Elinore knocked upon the huge wooden door in the stone gate, to the sound of screams and fighting. She could not fight a giant, or save anyone foolish enough to try. She could only go on.
The door opened, silently, on well-oiled hinges. At first she saw nothing but a stony passageway. Then there was movement at the far end of the hallway. Something shifted in the shadows. She would have said something huge, but she had just seen the giant, and so the ogre seemed almost small.
“Where’s your sword, girl?” the ogre cried with his mouth full of sharp fangs, tusks like the boar’s head that hung on her father’s study wall.
“I have no sword,” she said.
“Then where’s your ax?”
She frowned at the ogre. “I have no weapon.”

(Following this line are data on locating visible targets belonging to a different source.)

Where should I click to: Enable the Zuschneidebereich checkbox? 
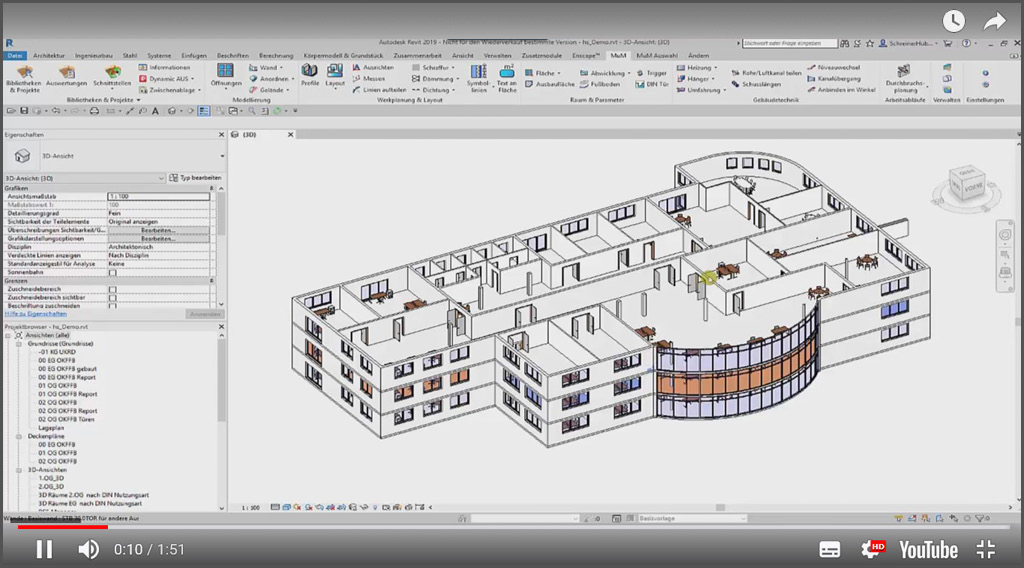point(112,289)
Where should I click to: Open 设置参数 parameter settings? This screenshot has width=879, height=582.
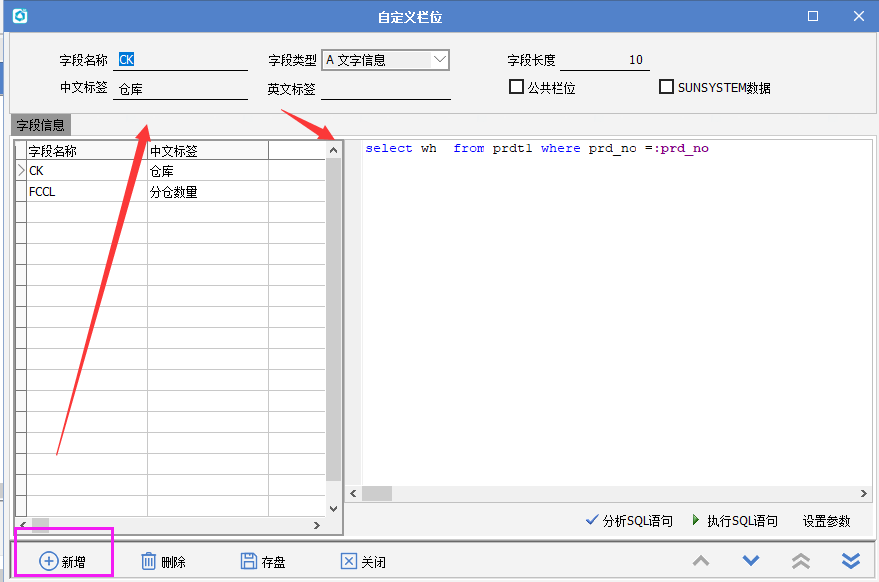(826, 521)
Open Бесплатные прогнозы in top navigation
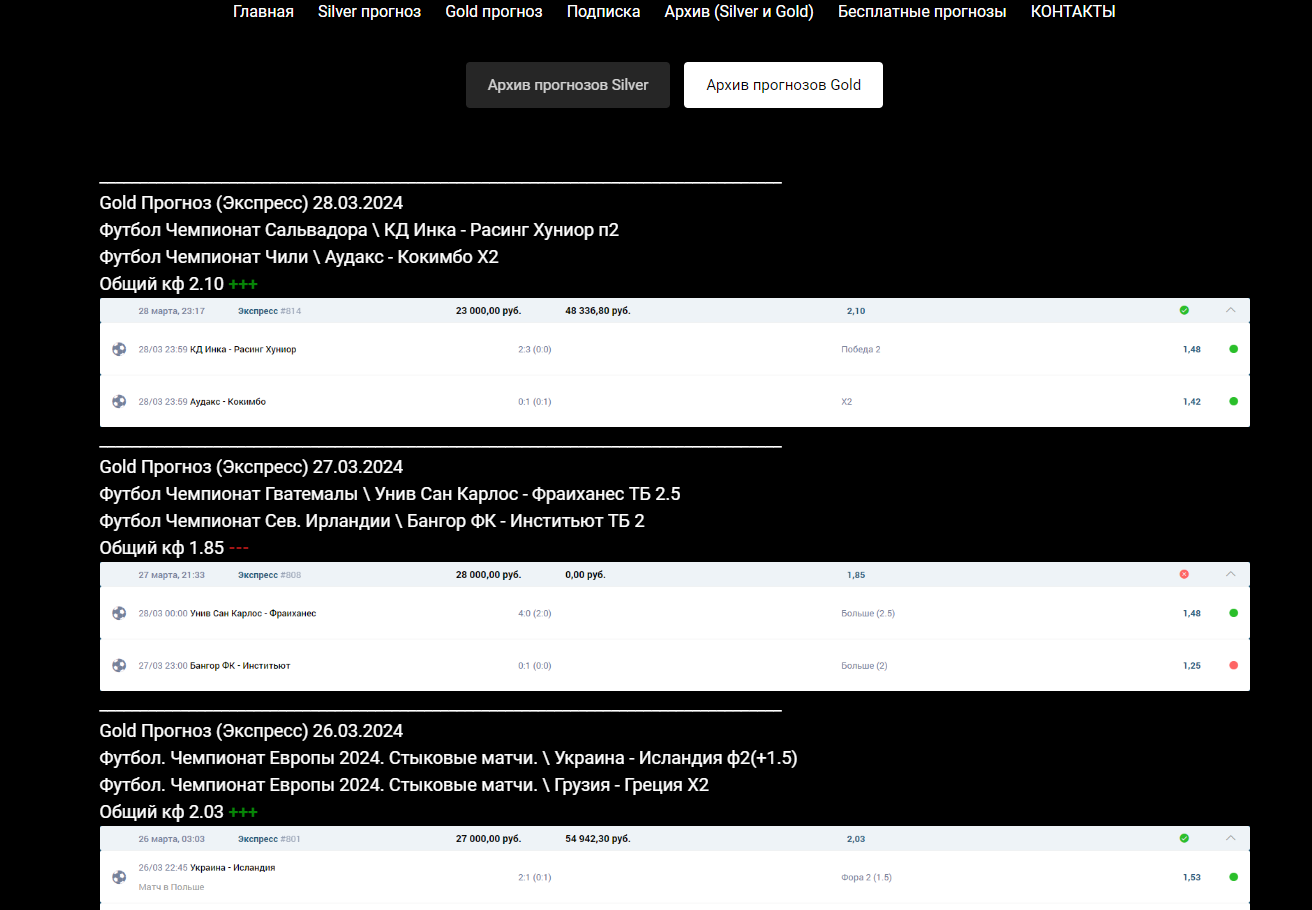 (x=922, y=12)
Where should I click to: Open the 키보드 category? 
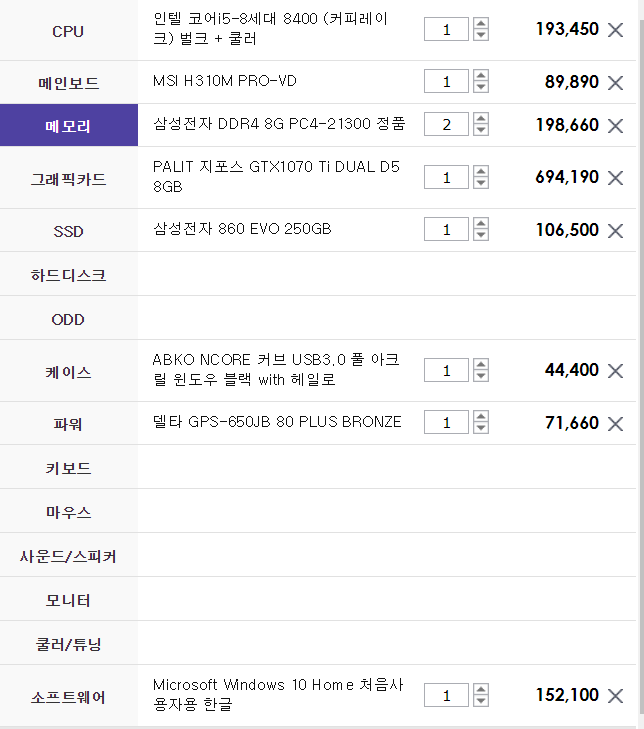[x=69, y=467]
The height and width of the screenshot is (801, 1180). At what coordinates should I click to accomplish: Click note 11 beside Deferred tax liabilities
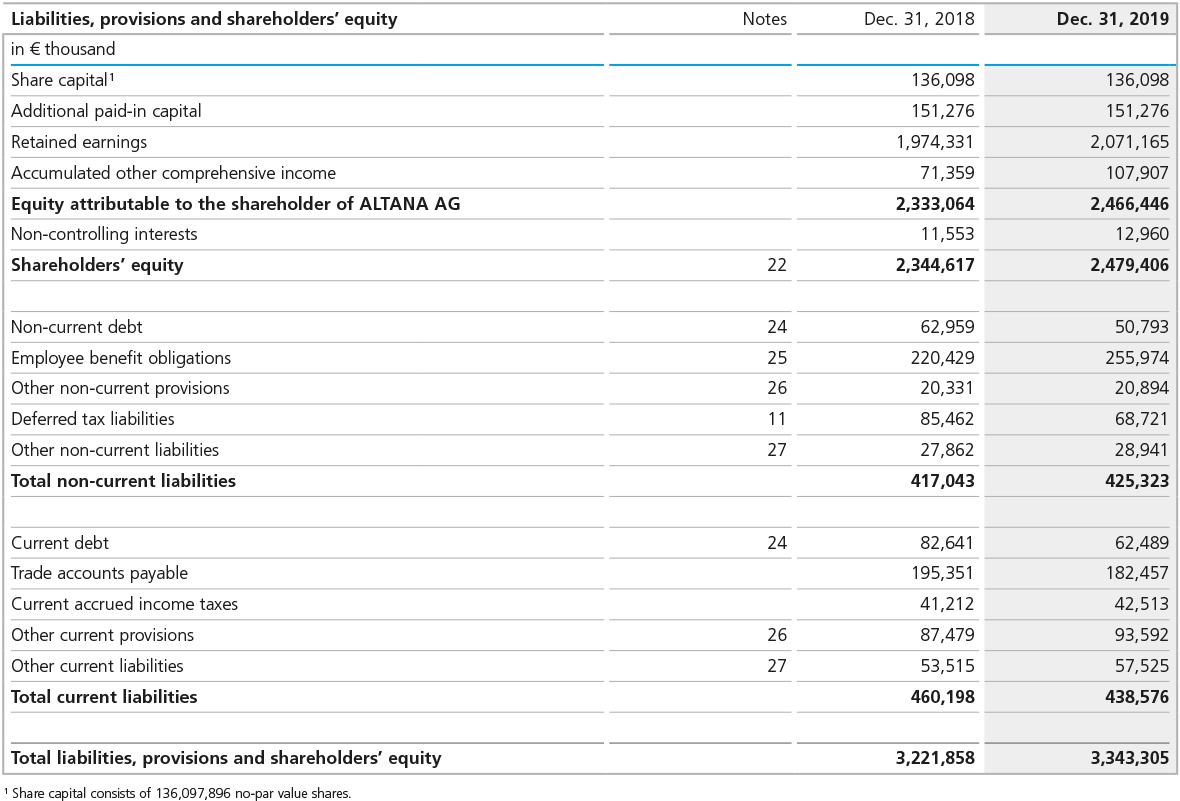777,419
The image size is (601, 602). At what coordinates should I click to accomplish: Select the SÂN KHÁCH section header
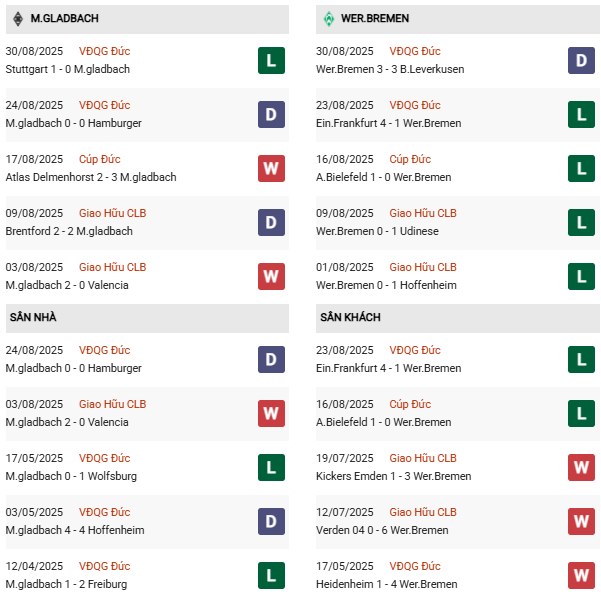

“Then it will be easy to kill you.”
She nodded. “I suppose it will be.”
The ogre ran at her, with an ax that was bright and looked sharp enough to cut stone. Elinore didn’t wait, but closed her eyes immediately. Somehow dying from a fall, or a club, had seemed less awful than being chopped about by an ax. She did not want to see it, and tried desperately not to wonder how much it would hurt.
She had her eyes closed for a very long time, but no ax came. She opened her eyes, and found herself staring into the hairy, warty chest of the ogre. His great, gleaming ax was limp by his side. He was staring at her, intently, out of eyes that were almost as blue as her own.